How is the blacklist drawn up?
In short, very badly. Even the OECD itself described it as ‘very unfortunate’ that the publication looked like the establishment of a blacklist. Inexplicably, the OECD reports that the EU has confirmed that it did not intend to establish a blacklist, yet the EU’s own communication just a few days earlier described the publication as ‘an EU-wide list of third country non-cooperative tax jurisdictions’. That sounds like a blacklist to me.
When looking at the detail, it is easy to understand why the OCED reached such a damning conclusion. The EU-wide list is in fact nothing more than an aggregation of EU member states’ own tax blacklists. Any jurisdiction which is listed by ten or more member states makes the grade. However, the criteria for being placed on a national blacklist vary widely from one member state to another. Some member states do not maintain blacklists at all as a matter of policy – neither the UK or Germany list any jurisdictions.
A discussion paper published by the EU in October 2014 highlights the other pitfalls of using national blacklists: very few member states conduct a periodical review of their lists. For example, eight member states still list a jurisdiction (Netherland Antilles) which ceased to exist in October 2010. The measures applied to jurisdictions listed also differ from EU state to state, further emphasising the arbitrary nature of aggregating the national lists. Finally, although the EU list was published in June 2015, it was based on an assessment of the national lists as of December 2014.
What does it mean if a jurisdiction is described as a ‘non-cooperative’ tax jurisdiction?

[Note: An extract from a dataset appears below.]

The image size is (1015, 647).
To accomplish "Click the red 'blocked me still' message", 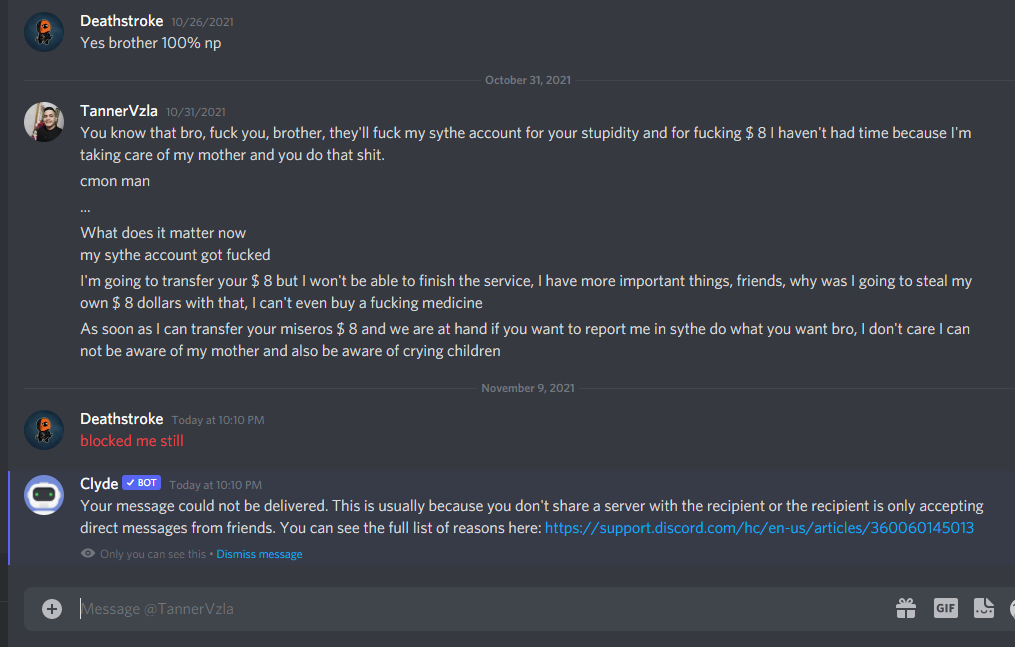I will [x=132, y=441].
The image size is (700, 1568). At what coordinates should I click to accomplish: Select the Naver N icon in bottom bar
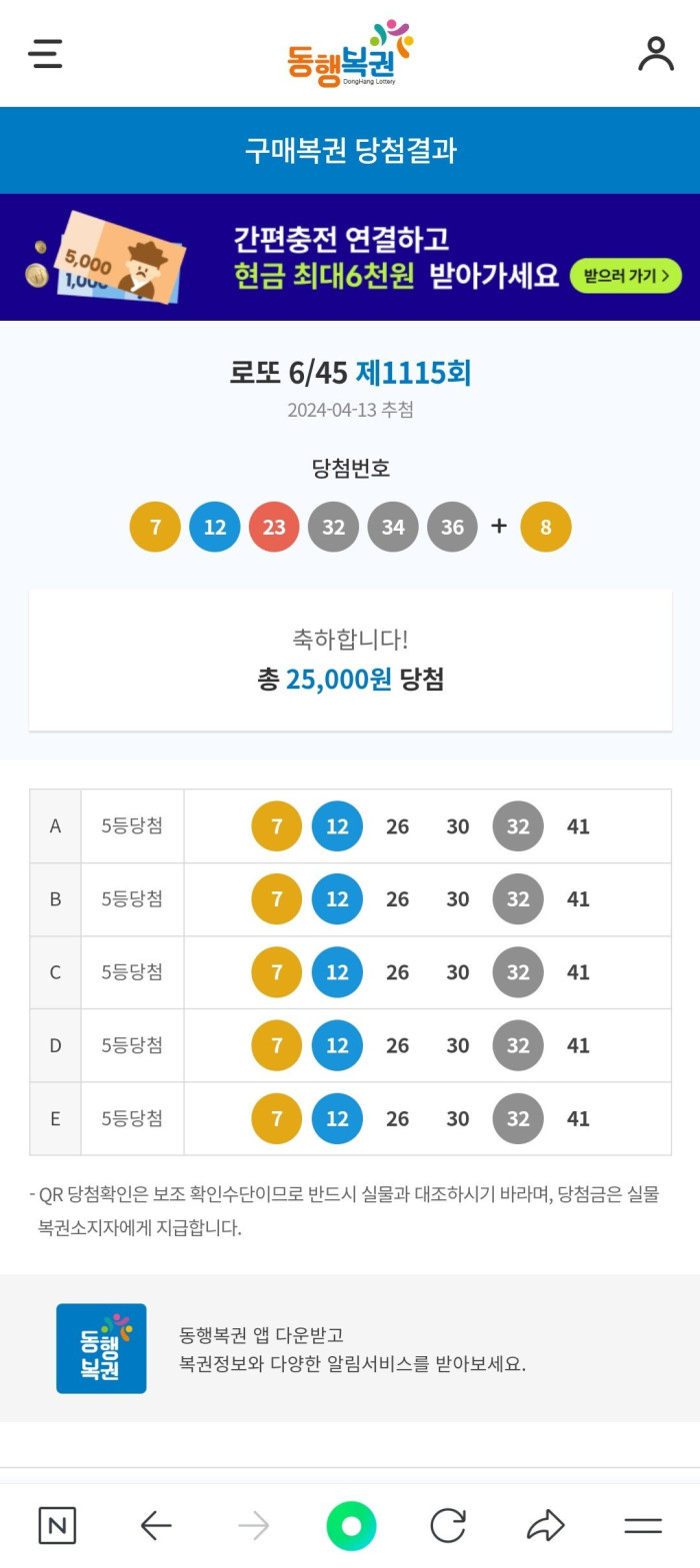tap(57, 1526)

As discussed, presence on the EU list of non-cooperative tax jurisdictions simply means that the jurisdiction appears on ten or more EU member states national tax blacklists – the criteria for which varies significantly. The most avid blacklisters are relatively small financial centres, such as the Baltic states.
Does this have any effect on advisers when considering the advice given to clients?

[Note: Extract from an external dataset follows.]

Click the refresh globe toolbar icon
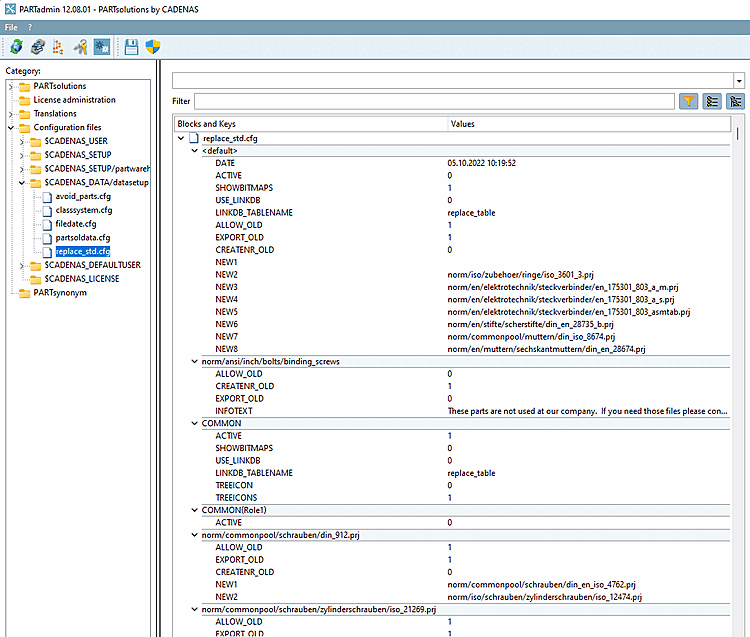This screenshot has height=637, width=750. (x=15, y=46)
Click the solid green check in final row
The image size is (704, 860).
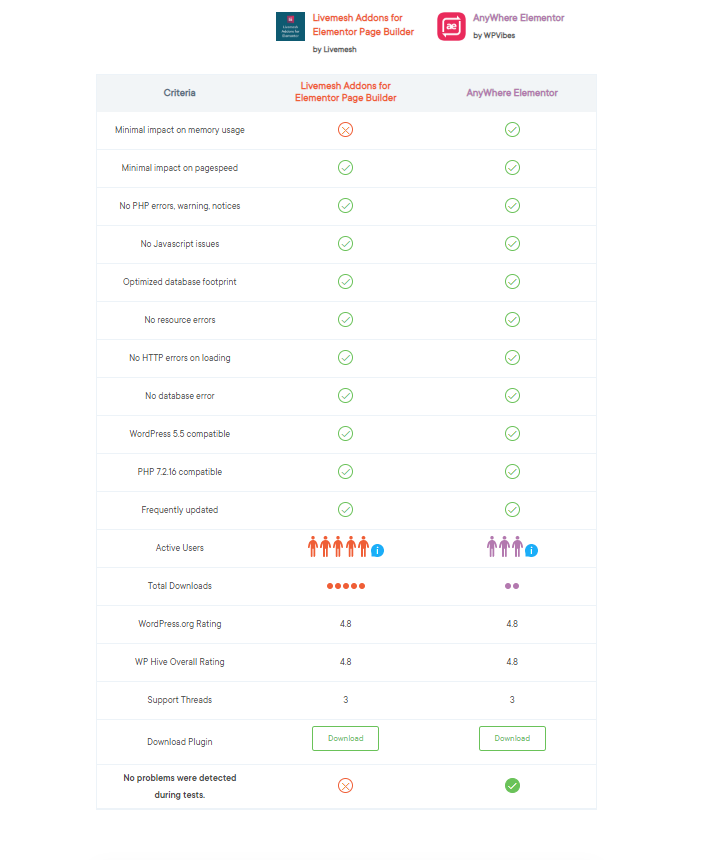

Appearance on the EU blacklist does not have any direct consequences in itself. However, there are likely to be indirect consequences. Such lists and the associated publicity that goes with them can impact public perception. They can also feed into risk assessments by other jurisdictions and financial institutions that lack the resources to carry out their own detailed assessments of a jurisdiction’s tax governance. In this particular case, the significant shortfalls in the Commission’s process and the widespread criticism from the likes of the OECD should limit the impact.
What are the risks for clients when getting involved with these jurisdictions?
All clients should ensure that their interests comply with relevant legislation and regulation wherever they are conducted. In an age of increasing transparency, clients must be able to understand (or at the very least have trusted advisers that fully understand) the tax consequences of any action they take. That approach applies for any cross border activity, but if the activity is properly managed, the risks are no greater in a reputable offshore jurisdiction than when conducting business in any other jurisdiction.
What effect does the blacklist have on efforts to tackle tax evasion?
There have been many initiatives over the past few years that are making real demonstrable progress in the tackling of tax evasion. The EU’s blacklist is just not one of them. The shortfalls in the process are too great for the list to have any credibility beyond a tabloid headline.
Furthermore, it undermines progress made by the better established and advanced international finance centres, such as the British Virgin Islands, Cayman Islands and the Crown Dependencies, to meet global tax and anti-money laundering standards.
The publication of the Commission list looks particularly self-serving and unfortunate at a time when some EU member states themselves have failed to meet those international standards.